Handling EU data subjects' personal data post-Brexit: open an office or appoint a representative?
UK-based businesses are now having to deal with a raft of issues that come with the UK being a "third country" for the purposes of the EU General Data Protection Regulation 2016 ("the GDPR").
Organisations looking to transact business in the EU will have to comply with the GDPR if their activities require them to process the personal data of EU data subjects.
One example of an obligation that applies to non-EU states is the requirement under Article 27 of the GDPR to have a European representative where a controller or processor offers goods or services to individuals in the EU or monitors the behaviour of individuals located in the EU.
When the UK is no longer deemed to be an EU-member state at 11pm on 31 December, controllers and processors in the UK are likely to either have to:
- rely on an establishment in the EU (i.e. a physical presence in the EU such as an office); or
- appoint a representative in an EU member state if they wish to continue offering their services anywhere in the EU.
A controller or processor would not need to appoint a representative under the following circumstances:
- they are a public authority; or
- the processing of personal data they are undertaking is occasional and of low risk and does not involve large-scale processing of special category personal data or criminal offence data.
We recommend that legal advice is sought to determine whether there is a requirement to appoint a representative. Where there is such a requirement and the controller or processor fails to do so, the fine under the GDPR is up to the greater of €10million or 2% of the organisation's total worldwide annual turnover.
Appointing a representative
If it is necessary to appoint a representative in the EU, this representative can only be based in an EU state where some of the individuals whose personal data is being processed are located. For example, if a UK company is processing the personal data of people located in France, Germany and Italy, then its representative can only be based in either France, Germany or Italy, and not in any other EU state.
The representative must be authorised in writing to act on behalf of the UK controller or processor in respect of:
- EU GDPR compliance.
- dealing with any supervisory authority regarding GDPR compliance.
- dealing with data subjects regarding GDPR compliance.
A "representative" can be an individual, a company or an organisation (e.g. a law firm). They must be able to represent the controller or processor in relation to their obligations under the GDPR. This requires an understanding of the obligations, as well as having the appropriate measures in place to ensure compliance.
Representatives are required under the GDPR to maintain a record of processing activities. Article 30 of the GDPR sets out the requisite information and states that records must be in writing. These are to be made available to the supervisory authority on request.

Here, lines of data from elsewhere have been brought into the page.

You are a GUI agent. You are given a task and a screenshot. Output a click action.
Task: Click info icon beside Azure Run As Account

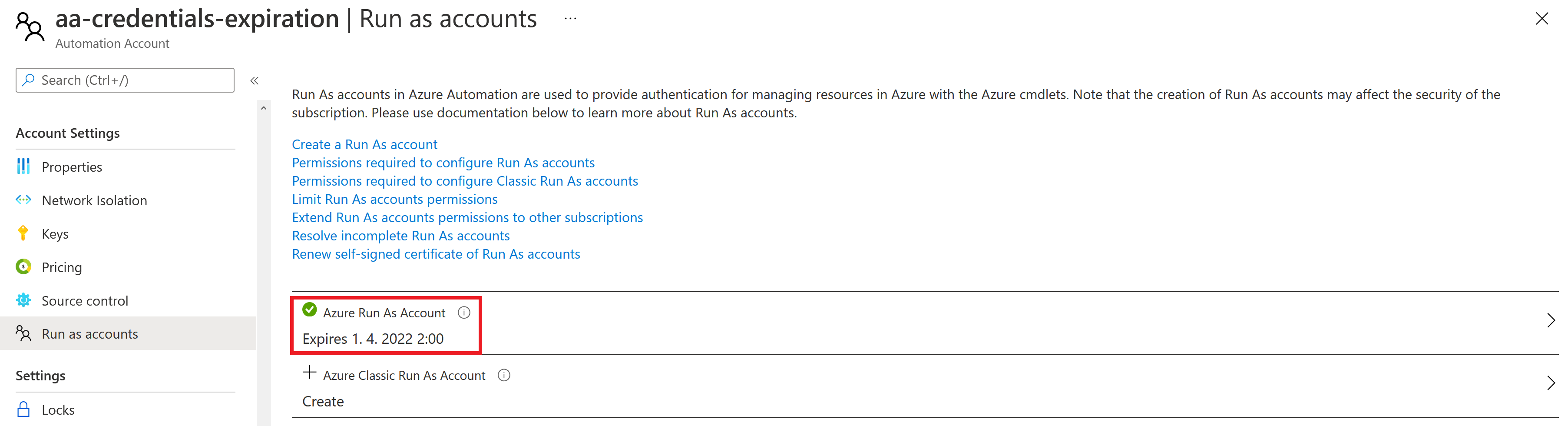tap(464, 313)
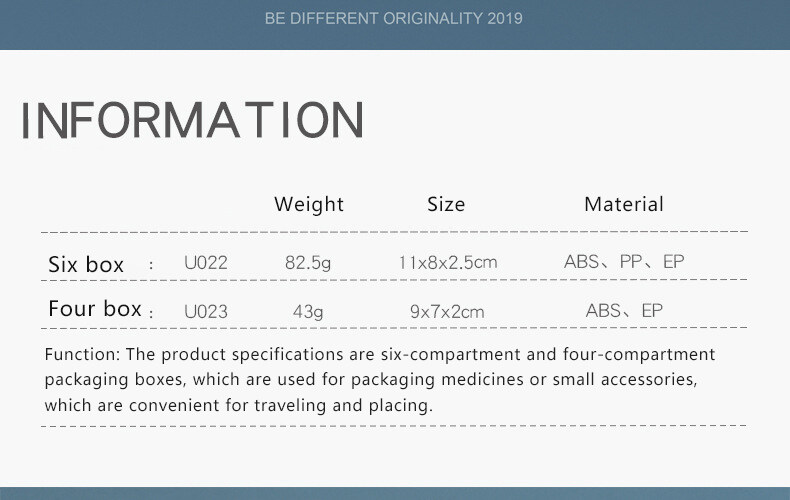Select the 'ABS、PP、EP' material text
This screenshot has width=790, height=500.
coord(624,263)
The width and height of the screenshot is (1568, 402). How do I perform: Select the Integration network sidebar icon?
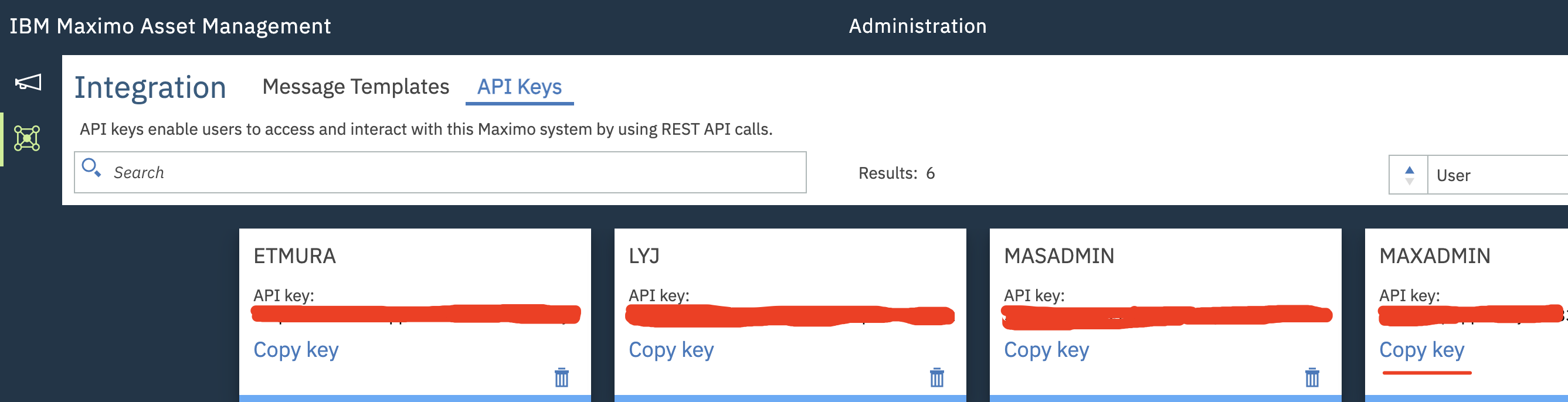[28, 138]
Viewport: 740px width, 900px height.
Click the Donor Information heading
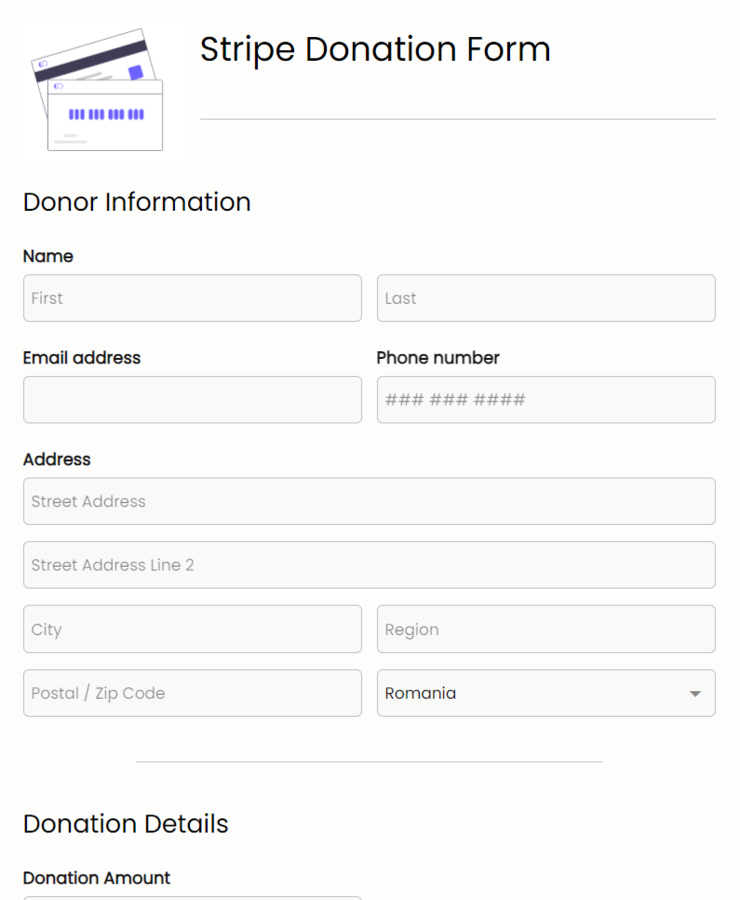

It should be noted in particular that the concept of the representative was introduced precisely with the aim of ensuring enforcement of the GDPR against controllers or processors that fall outside the jurisdictional reach of enforcement bodies. To this end, it was the intention to enable enforcers to initiate enforcement action against a representative in the same way as against controllers or processors. Recital 80 and European Data Protection Board Guidance state that in the event of non-compliance by the controller or processor, the designated representative should be subject to enforcement proceedings, including fines. There is little or no explanatory guidance as to the degree to which representatives carry this responsibility.
Representatives will need to consider how they can protect themselves in the event they are subject to enforcement proceedings, whether by means of insurance or through the controller or processor providing an indemnity in the contract of appointment to cover any loss incurred due to their non-compliance.